Los que me han leído en algún momento saben que no soy bueno recordando nombres. No sé cómo la ciencia denomina ese defecto. Lo que no olvido son los buenos y determinantes hechos en mi ya no tan corta vida. Algunos de ellos han sido tan definitorios, que cambiaron esquemas mentales en mi adolescencia y juventud.
Mi madre se preocupaba por mi manía obcecada de leer. Leía mientras comía; en el ómnibus de la Lenin, mientras todos cantaban, me absorbía la lectura de las aventuras descritas por Mark Twain o las biografías noveladas de Stefan Zweig, o la maravillosa descripción de mundos futuros de Verne. Quizá me sentía influenciado por el encuentro con una colección única que sobrevivía a duras penas entre el polvo de mi casa en Centro Habana y que se llamaba El Tesoro de la Juventud. Con resúmenes a veces muy sintéticos, nos adentraba en la literatura clásica, en los secretos de la naturaleza y el cuerpo humano, en fin, en todo nuestro universo tal como lo conocía el ser humano cuando se publicó antes de la segunda mitad del siglo XX.
Eran 20 tomos. Carmita, mi madre, lo había ganado en un concurso de Historia en los años 40. Cuando yo tenía siete años, ya había consumido gran parte de ese Tesoro. Por eso digo que se me hacía difícil dejar pasar un libro por mi lado, sin que intentara al menos saber de qué trataba. Esa colección, que quizá alguien critique pero que para mí fue muy útil, pudiera haber sido la culpable de mi afán por la lectura. ¡Ah!, pero existía un límite. No había manera de que un escritor como Alejo Carpentier me atrajera hacia sus obras.

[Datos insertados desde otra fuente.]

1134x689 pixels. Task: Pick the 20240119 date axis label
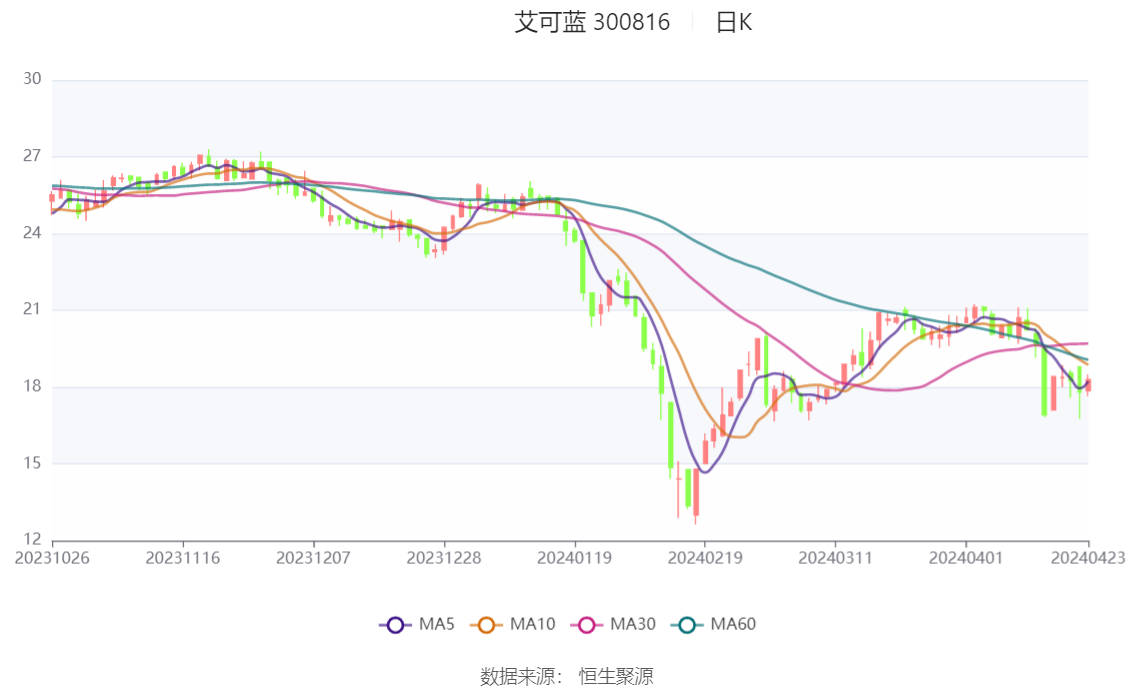click(574, 558)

Y entonces llegué al grado onceno. Una profesora de Español y Literatura, de esas que no se molestaban nunca por que no la atendieran en su clase, comenzó un día a explicarnos la dramaturgia en prosa de la novela Los pasos perdidos, de Carpentier. Y de pronto se hizo el silencio en el aula. Ella desglosaba, como ahora hago con los guiones que llegan a mis manos, cada momento climático de esa obra. Y se nos fue abriendo ante los ojos, como una película, la impresionante marcha en esa máquina del tiempo que fue el recorrido del protagonista desde la civilización contemporánea hasta la comunidad primitiva, en esa búsqueda incansable del ser humano por encontrar sus orígenes.

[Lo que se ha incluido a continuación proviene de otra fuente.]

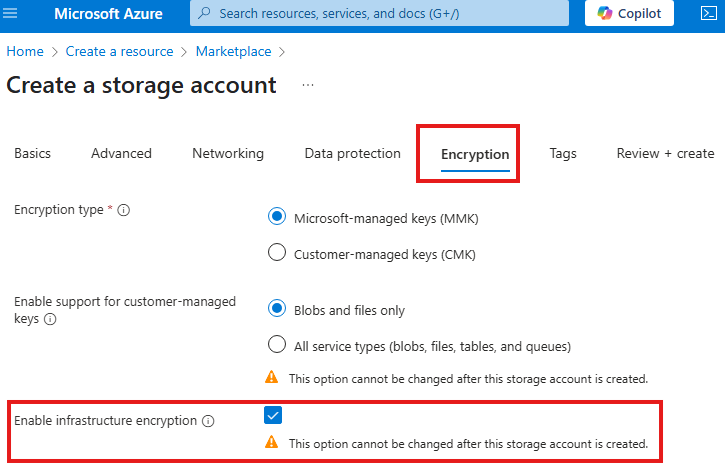This screenshot has width=725, height=463.
Task: Click the Marketplace breadcrumb link
Action: 234,51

La profesora hablaba y yo solo esperaba el momento de terminar la clase para salir raudo hacia la biblioteca a encontrar ese maravilloso libro. Y después de ese, en la medida en que pasaban los años, fueron otros. La consagración de la primavera y El recurso del método me hicieron ser un apasionado buscador de los tesoros de lo real-maravilloso. No fue solo Carpentier, detrás de él entró a mi vida García Márquez y sus Cien años de soledad y El amor en los tiempos del cólera, y así, uno tras otro, sin que me aburriera un solo párrafo de lo escrito tan magistralmente. Tanto cambió mi vida esa profesora, que mis pasos se encaminaron hacia la literatura más ancestral, como la de los escritores del desierto en la poesía preislámica.
Y hoy, al sentarme a compartir ese recuerdo, me enfado al no recordar el nombre de esa mujer que cambió mis pasos en la vida. No hay manera de agradecerle lo que hizo por mí en esos 45 minutos de clase, cuando abrió mis ojos hacia lo infinito y la hermosura de la literatura. Sencilla y sabia, mi profesora quizá no previó la fuerza de sus palabras.
De mujeres como ella, sencillas y sabias, fuertes en su nobleza y su dulzura, estamos rodeados cada día. En las casas, en las calles, en todos los lugares. No deben estar a la sombra. No podemos dejarlas en la sombra. Porque con sus pequeños detalles cambian vidas y destinos. No son mitad, son universo. No son complemento, son esencia. No son momentos, son vida. (Tomado de Cubadebate)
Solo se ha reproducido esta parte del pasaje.